[Data extracts]:

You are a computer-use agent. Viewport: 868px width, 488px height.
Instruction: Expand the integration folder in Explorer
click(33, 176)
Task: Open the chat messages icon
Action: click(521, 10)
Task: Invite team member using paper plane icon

---

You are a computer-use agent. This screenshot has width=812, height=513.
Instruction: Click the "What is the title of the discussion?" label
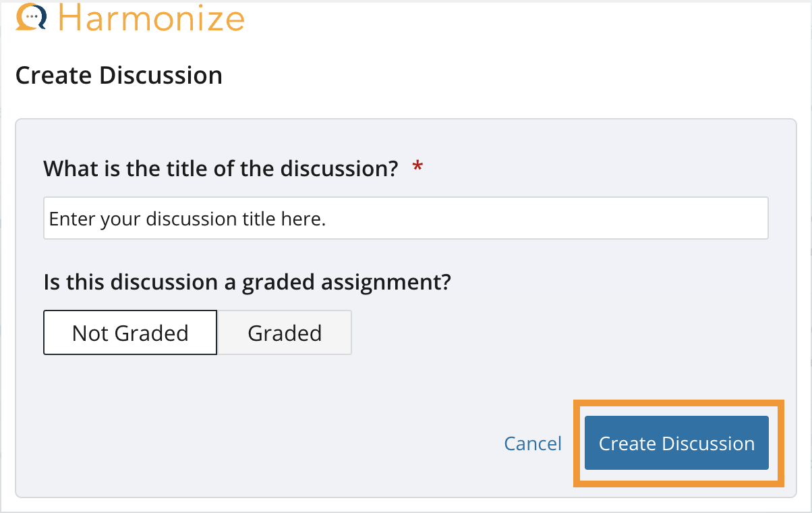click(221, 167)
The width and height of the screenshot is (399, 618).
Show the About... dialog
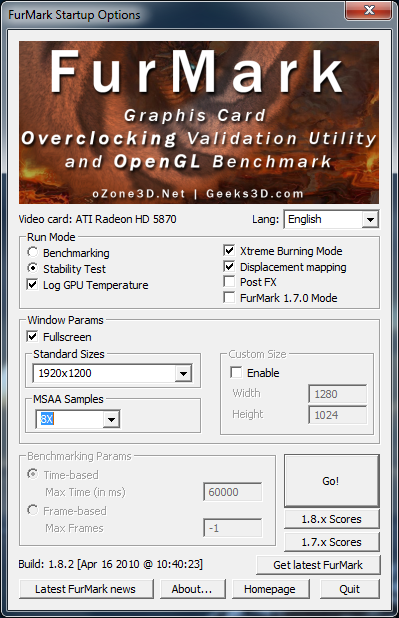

[What you will do]: All lines of the material that contain the string "screenshot" are to be copied.

[The completed task]:
You are a computer-use agent. This screenshot has width=812, height=513.
The width and height of the screenshot is (399, 618).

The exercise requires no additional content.